Blockchain Mining Games (1607.02420v1)

Abstract: We study the strategic considerations of miners participating in the bitcoin's protocol. We formulate and study the stochastic game that underlies these strategic considerations. The miners collectively build a tree of blocks, and they are paid when they create a node (mine a block) which will end up in the path of the tree that is adopted by all. Since the miners can hide newly mined nodes, they play a game with incomplete information. Here we consider two simplified forms of this game in which the miners have complete information. In the simplest game the miners release every mined block immediately, but are strategic on which blocks to mine. In the second more complicated game, when a block is mined it is announced immediately, but it may not be released so that other miners cannot continue mining from it. A miner not only decides which blocks to mine, but also when to release blocks to other miners. In both games, we show that when the computational power of each miner is relatively small, their best response matches the expected behavior of the bitcoin designer. However, when the computational power of a miner is large, he deviates from the expected behavior, and other Nash equilibria arise.

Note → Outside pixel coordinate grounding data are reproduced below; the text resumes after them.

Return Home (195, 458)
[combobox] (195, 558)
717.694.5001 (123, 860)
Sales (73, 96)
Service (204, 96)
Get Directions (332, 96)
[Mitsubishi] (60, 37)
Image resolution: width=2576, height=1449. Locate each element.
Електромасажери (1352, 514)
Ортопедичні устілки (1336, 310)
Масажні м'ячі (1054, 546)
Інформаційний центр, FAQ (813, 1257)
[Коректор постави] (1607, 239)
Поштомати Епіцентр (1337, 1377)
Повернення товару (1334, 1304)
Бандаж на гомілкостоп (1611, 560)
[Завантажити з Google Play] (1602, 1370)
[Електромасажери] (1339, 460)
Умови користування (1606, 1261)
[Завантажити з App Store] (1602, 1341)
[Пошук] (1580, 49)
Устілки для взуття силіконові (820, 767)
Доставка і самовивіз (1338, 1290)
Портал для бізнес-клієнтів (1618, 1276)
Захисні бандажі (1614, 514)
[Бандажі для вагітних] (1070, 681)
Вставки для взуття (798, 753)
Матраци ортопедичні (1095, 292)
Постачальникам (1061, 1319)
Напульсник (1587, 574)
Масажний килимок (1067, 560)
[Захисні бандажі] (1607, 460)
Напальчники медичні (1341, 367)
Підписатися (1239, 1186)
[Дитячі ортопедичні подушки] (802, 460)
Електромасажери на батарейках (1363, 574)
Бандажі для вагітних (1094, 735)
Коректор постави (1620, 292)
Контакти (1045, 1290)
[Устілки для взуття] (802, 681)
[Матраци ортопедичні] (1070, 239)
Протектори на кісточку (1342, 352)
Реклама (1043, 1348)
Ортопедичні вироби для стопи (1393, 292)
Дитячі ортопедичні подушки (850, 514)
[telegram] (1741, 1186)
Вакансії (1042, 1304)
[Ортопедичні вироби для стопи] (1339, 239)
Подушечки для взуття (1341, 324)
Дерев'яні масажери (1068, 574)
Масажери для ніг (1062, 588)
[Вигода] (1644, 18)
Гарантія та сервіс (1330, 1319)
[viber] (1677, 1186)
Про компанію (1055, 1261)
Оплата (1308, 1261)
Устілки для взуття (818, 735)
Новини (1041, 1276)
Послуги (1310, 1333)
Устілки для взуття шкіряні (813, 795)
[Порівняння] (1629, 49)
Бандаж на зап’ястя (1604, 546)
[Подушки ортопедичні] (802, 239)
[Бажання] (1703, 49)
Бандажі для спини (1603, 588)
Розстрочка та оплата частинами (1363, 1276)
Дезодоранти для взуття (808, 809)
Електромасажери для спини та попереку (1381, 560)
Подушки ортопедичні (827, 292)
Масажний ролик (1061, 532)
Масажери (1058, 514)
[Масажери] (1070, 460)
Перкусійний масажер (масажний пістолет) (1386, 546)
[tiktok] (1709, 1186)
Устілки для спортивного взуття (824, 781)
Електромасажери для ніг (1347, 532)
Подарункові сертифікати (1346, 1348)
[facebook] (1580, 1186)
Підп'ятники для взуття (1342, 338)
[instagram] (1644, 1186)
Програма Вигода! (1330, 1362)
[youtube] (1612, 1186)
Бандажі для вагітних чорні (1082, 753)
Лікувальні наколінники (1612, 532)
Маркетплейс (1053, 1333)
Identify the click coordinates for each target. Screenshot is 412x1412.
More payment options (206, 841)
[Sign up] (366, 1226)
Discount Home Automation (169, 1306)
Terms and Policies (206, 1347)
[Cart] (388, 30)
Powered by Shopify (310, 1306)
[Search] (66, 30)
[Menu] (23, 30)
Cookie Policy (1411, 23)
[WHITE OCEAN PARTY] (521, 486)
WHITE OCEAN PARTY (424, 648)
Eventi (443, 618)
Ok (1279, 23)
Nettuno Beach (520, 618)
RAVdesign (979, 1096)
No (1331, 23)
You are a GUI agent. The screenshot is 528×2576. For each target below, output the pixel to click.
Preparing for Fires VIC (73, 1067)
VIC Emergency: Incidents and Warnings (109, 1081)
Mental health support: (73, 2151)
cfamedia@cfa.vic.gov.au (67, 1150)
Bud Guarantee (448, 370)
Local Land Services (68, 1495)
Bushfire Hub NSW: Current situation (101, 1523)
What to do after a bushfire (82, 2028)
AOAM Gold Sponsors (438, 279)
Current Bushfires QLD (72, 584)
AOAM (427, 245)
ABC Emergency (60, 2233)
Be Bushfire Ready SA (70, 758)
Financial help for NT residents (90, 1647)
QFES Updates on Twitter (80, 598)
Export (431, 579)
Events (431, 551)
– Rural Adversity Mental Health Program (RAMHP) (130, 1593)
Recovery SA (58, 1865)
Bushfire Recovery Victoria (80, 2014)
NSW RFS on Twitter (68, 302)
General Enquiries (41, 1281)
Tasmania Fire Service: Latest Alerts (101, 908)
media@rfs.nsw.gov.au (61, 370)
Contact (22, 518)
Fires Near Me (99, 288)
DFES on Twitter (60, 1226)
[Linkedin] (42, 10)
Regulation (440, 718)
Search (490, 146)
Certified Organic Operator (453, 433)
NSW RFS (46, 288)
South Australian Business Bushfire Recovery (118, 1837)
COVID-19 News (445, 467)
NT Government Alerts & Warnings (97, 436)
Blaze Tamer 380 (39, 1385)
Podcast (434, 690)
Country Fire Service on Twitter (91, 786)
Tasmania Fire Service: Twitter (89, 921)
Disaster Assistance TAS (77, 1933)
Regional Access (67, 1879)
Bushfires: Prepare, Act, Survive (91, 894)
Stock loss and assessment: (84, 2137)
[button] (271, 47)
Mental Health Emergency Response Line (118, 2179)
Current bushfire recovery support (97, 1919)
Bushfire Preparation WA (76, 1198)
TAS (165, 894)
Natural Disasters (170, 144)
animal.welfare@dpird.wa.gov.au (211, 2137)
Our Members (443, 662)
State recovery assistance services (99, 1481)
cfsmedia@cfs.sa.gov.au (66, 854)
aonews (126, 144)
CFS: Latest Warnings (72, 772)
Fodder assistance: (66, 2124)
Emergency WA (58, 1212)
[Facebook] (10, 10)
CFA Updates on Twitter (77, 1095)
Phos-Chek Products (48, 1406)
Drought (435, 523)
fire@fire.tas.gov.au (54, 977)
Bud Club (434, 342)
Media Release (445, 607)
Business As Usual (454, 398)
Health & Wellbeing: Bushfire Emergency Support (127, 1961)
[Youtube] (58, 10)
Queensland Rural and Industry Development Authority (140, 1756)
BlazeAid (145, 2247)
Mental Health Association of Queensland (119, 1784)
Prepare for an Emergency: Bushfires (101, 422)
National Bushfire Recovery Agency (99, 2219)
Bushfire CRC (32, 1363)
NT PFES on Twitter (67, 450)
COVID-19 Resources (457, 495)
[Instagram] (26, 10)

• The paper’s main contribution is modeling Bitcoin mining as a stochastic game, identifying Nash equilibrium thresholds in both immediate-release and strategic-release settings.
• It demonstrates that miners with over approximately 36.1% or 30.8% computational power can deviate from the standard protocol to achieve higher rewards.
• The rigorous analysis informs potential protocol redesigns to mitigate vulnerabilities and improve the robustness of decentralized ledger technologies.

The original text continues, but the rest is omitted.